There I was, sitting at the kitchen table … just me, my wife, Pamela, my beautiful little daughter, and my Bible. What else did we need? I had reasoned that if we just read the passages “dramatically enough,” being really excited, expressive, and motivated, then Kristin, our daughter, would pay attention and eventually start comprehending it.
My wife had her doubts about my plan of attack. Still, I plowed ahead.
I had a lot to learn. Boy, did I have a lot to learn.
Between Kristin’s oblivious sound effects and my frustrated instructions—“Listen to Dad!” “Pay attention!” “Don’t interrupt!”—the tension escalated. We didn’t quite have our family devotions; rather, we had something more like our family emotions! Within five minutes I felt like a complete failure at leading devos and was ready to throw in the towel and go watch Jeopardy instead.

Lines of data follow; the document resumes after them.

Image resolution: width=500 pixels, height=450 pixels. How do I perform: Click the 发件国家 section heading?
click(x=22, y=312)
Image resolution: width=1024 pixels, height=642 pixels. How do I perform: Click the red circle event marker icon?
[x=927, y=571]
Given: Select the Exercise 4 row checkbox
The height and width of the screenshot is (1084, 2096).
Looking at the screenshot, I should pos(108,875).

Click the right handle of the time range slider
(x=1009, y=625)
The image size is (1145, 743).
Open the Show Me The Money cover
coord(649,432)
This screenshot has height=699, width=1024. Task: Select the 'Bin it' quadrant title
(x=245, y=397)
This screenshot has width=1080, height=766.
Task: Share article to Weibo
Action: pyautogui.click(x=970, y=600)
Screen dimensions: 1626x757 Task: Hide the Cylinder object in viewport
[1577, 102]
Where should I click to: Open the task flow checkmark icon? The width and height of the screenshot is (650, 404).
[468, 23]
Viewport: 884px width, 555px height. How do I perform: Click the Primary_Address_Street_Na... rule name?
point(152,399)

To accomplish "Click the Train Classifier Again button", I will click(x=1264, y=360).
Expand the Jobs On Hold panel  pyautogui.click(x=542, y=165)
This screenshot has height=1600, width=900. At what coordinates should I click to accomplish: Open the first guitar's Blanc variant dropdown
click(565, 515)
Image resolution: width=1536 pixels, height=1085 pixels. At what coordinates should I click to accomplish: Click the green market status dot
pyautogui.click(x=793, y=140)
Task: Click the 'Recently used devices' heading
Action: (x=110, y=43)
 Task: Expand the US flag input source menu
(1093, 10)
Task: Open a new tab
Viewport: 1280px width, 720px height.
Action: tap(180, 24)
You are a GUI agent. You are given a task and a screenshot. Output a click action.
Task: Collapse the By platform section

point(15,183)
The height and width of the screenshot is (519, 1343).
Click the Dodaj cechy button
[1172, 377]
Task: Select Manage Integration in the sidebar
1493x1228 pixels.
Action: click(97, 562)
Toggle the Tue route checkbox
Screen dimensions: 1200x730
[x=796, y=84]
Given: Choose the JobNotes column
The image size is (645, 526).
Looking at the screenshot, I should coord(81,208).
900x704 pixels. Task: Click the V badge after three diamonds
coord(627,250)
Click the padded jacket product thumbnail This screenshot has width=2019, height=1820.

We soon discovered that making family devos more effective by simply reading differently was yet another myth. In order to get our little girl involved and interested in family devotions, we would have to do much more than merely engage her ears. The Word for her needed to be more than the read-out-loud print on a page; we needed to allow it to be demonstrated, to breathe, to talk, to walk, to live in front of her. So we started to act out stories in the Bible. We simply dramatized them, casting our kids as the characters. As the kids grew, they were able to play different parts in these little family devo dramas.
As it turned out, our daughter needed us to not just read the passage but rather wear it. Her eager eyes, inquisitive mind, and moldable spirit needed something more than Dad or Mom’s mere creative intonations. In a fresh way, the Word came alive for our family.